Background Estimation of epidemic potential of a sexually transmitted infection (STI) is difficult due to difficulty in measuring and quantifying the sexual network and implications for infection transmission. We demonstrate an approach for predicting the epidemic potential of an STI using data on another STI for men who have sex with men.
Methods An individual-based mathematical model was constructed to describe sex partnering and STI concurrent transmission, namely HIV, herpes simplex virus type 2 (HSV-2), gonorrhea, chlamydia, and syphilis. The model was parameterized with representative biological and behavioral data. 500 heterogeneous sexual networks were simulated, on each of which STI transmission was also simulated. Correlations were assessed on model simulations (STI prevalences). Regressions were conducted to evaluate the predictability of HIV prevalence from each of the other STI prevalences.

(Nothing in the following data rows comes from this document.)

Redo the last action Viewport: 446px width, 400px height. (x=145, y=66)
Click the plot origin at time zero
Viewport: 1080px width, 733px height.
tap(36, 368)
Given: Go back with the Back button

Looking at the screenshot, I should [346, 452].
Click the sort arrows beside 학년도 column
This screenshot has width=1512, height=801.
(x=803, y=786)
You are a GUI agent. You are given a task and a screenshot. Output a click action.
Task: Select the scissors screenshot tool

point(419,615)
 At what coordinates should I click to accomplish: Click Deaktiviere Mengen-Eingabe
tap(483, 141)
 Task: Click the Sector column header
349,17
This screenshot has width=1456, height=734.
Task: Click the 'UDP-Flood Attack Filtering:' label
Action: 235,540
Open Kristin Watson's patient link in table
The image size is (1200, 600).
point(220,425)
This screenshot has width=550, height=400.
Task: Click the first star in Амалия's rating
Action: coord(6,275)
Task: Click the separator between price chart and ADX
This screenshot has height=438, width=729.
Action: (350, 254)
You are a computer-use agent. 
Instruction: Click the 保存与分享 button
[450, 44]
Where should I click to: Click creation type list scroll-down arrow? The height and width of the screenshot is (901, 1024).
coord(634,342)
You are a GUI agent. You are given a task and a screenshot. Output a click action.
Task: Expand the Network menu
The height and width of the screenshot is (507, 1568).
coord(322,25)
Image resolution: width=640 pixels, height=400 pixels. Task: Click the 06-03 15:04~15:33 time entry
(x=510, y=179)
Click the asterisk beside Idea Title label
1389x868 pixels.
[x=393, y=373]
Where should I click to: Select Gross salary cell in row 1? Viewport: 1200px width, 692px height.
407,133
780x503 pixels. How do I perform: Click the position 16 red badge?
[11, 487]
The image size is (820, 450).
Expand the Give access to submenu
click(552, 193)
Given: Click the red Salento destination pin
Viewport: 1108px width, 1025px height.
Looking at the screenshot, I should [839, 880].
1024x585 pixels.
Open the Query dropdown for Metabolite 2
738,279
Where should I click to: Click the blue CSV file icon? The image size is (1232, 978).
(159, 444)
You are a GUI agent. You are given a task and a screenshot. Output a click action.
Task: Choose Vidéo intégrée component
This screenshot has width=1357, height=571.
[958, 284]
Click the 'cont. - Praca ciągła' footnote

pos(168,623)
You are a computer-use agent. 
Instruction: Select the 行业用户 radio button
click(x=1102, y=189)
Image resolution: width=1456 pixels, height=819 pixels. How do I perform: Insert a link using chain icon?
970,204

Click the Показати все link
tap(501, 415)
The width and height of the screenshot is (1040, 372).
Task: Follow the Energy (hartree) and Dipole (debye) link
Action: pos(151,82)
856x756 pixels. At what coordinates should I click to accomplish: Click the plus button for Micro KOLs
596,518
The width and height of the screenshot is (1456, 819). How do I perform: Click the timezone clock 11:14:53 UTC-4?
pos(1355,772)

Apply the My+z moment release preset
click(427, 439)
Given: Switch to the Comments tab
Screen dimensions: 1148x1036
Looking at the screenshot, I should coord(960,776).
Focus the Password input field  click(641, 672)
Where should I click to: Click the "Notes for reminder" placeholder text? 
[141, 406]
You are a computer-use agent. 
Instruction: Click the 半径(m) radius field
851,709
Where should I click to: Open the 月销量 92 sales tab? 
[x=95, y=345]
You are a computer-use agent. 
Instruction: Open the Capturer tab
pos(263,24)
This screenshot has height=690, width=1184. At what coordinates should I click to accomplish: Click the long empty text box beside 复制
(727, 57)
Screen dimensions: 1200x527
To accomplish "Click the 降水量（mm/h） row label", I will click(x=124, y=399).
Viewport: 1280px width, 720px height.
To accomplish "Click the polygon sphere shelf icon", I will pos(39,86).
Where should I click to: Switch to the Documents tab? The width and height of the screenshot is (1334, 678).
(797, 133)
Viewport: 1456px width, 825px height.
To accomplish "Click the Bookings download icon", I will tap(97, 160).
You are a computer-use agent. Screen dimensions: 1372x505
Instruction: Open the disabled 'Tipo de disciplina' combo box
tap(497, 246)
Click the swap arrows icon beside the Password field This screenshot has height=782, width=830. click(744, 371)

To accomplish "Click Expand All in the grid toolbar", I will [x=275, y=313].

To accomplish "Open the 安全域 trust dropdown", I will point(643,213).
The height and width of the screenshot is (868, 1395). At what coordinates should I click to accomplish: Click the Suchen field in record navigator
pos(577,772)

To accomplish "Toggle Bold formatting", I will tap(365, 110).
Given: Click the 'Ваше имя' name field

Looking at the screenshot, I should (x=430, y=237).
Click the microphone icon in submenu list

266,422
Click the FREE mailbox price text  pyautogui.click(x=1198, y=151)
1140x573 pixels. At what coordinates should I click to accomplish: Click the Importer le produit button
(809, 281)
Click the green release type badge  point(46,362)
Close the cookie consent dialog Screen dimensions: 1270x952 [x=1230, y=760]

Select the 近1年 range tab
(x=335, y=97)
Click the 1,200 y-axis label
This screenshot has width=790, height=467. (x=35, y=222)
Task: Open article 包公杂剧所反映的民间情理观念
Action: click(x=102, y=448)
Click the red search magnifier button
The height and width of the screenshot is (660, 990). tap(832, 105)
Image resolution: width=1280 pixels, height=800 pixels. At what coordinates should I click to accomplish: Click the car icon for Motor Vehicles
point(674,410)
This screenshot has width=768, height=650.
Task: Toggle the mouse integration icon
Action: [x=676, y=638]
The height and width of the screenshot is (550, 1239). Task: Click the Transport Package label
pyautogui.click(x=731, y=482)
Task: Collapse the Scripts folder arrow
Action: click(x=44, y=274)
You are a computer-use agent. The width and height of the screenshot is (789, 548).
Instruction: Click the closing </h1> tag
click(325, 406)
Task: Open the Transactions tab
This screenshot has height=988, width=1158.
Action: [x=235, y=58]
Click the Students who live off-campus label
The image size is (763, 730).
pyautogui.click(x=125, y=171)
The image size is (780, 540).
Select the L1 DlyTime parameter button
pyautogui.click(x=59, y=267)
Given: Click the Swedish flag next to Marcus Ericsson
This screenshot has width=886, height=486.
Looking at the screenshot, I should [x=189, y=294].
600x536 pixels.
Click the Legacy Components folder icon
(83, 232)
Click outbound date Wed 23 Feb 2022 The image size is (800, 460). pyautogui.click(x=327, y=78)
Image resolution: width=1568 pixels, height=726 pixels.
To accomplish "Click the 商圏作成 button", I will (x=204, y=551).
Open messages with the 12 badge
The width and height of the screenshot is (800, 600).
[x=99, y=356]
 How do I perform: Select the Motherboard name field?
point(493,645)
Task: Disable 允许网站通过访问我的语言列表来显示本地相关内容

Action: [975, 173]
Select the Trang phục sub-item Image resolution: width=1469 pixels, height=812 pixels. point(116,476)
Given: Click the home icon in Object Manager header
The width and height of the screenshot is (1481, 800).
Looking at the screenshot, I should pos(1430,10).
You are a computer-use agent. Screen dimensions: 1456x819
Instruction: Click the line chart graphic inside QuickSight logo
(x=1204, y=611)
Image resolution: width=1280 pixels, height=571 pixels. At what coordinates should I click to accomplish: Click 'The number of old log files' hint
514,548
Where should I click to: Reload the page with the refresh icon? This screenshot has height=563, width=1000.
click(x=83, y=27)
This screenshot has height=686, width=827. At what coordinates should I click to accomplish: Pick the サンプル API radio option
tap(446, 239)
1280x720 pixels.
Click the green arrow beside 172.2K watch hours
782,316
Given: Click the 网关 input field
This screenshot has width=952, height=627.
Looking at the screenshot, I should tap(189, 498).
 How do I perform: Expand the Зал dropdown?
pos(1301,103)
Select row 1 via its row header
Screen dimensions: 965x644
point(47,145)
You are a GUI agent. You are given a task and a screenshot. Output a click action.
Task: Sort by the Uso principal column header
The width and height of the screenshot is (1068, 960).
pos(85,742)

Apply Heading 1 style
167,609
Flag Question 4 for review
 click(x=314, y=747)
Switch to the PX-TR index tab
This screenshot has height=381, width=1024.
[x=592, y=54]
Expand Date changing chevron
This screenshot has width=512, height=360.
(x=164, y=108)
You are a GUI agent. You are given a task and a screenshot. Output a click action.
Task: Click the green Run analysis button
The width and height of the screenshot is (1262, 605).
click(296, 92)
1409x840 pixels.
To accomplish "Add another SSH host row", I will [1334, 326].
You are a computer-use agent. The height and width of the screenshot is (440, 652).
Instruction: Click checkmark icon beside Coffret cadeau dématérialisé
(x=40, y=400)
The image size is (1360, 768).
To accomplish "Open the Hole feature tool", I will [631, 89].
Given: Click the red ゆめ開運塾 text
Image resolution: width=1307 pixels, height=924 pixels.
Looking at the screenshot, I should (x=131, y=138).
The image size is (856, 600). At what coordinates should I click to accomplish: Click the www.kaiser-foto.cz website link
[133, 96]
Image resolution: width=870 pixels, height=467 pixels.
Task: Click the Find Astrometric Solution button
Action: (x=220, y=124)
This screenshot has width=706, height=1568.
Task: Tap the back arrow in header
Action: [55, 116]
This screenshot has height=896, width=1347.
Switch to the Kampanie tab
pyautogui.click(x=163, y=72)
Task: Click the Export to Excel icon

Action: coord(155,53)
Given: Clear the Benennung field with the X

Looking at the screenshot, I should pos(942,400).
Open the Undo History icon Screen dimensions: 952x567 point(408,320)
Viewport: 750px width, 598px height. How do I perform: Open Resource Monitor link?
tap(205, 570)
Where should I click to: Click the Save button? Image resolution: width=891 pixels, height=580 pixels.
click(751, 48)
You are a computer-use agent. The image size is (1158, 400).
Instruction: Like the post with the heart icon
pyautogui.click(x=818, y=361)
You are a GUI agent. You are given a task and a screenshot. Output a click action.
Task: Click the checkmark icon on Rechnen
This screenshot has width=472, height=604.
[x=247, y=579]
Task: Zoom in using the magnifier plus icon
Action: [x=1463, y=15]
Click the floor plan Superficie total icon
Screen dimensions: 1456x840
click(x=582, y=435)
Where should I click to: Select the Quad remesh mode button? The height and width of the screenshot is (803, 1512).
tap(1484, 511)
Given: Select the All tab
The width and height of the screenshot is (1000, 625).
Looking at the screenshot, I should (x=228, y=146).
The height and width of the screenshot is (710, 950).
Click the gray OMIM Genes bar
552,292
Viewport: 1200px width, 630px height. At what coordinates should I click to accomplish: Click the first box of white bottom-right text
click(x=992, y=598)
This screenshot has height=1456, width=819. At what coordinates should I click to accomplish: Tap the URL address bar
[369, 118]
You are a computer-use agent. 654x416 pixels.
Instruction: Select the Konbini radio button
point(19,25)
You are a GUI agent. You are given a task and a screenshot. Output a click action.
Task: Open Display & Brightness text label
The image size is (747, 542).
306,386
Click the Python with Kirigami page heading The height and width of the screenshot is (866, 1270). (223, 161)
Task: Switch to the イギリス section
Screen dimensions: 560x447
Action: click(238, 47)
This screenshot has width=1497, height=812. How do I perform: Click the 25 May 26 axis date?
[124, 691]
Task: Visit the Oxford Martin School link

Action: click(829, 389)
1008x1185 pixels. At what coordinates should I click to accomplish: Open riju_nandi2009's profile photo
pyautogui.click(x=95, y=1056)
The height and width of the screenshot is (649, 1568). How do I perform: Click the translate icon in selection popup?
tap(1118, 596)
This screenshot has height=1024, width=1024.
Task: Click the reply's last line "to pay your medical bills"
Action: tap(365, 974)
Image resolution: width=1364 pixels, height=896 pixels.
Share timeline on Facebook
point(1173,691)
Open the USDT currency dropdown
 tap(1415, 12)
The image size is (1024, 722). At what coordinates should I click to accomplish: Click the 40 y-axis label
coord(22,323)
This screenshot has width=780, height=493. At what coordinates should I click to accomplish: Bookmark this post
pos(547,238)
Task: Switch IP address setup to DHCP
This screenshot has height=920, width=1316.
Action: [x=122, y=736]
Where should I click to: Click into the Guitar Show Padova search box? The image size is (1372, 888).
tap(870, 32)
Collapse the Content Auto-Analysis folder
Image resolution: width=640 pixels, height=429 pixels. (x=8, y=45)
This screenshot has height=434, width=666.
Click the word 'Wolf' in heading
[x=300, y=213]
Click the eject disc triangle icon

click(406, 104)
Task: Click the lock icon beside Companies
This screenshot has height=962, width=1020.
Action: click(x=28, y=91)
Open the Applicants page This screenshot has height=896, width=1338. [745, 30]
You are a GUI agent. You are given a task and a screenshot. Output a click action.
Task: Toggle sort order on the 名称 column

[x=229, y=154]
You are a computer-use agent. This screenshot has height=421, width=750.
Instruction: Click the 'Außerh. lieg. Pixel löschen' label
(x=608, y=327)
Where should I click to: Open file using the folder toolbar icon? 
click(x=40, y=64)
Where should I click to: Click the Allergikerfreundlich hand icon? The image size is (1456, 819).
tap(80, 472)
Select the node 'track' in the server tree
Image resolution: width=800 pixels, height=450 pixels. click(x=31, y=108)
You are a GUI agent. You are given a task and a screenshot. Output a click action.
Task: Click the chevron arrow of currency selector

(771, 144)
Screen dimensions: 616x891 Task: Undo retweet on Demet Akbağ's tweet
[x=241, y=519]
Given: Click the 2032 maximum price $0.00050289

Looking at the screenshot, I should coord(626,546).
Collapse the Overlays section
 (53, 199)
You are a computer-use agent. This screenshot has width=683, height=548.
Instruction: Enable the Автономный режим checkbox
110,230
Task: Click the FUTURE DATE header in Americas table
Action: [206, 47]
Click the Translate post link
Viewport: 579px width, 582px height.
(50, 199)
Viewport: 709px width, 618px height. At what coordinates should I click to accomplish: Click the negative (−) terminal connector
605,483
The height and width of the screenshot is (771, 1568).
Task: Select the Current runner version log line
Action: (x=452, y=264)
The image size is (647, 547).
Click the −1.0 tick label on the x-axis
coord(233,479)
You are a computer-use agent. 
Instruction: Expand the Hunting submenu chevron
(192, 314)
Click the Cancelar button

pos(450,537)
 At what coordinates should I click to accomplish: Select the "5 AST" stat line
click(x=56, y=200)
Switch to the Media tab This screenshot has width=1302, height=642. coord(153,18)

Results Across these simulations, Spearman’s rank correlation coefficient was 0.46 (95% CI: 0.37- 0.55) between HIV and HSV-2, 0.90 (95% CI: 0.88–0.91) between HIV and gonorrhea, 0.82 (95% CI: 0.78–0.86) between HIV and chlamydia, 0.82 (95% CI: 0.78–0.84) between HIV and syphilis, 0.31 (95% CI: 0.21–0.40) between HSV-2 and gonorrhea, 0.82 (95% CI: 0.78–0.86) between HSV-2 and chlamydia, 0.15 (95% CI: 0.05–0.25) between HSV-2 and syphilis, 0.70 (95% CI: 0.65–0.75) between gonorrhea and chlamydia, 0.93 (95% CI: 0.92–0.95) between gonorrhea and syphilis, and 0.56 (95% CI: 0.49–0.61) between chlamydia and syphilis. The adjusted R-squared for predicting HIV prevalence using each individual STI prevalence was 0.40 for HSV-2, 0.77 for gonorrhea, 0.71 for chlamydia, and 0.57 for syphilis. The adjusted R-squared for predicting HIV prevalence in a model that includes all other STI prevalences was 0.92.
Conclusion STI prevalence is a proxy biomarker of HIV prevalence across heterogeneous sexual networks, explaining a considerable fraction of HIV prevalence variation. However, the strength of the association between each pair of STIs varies across STIs.
Disclosure No significant relationships.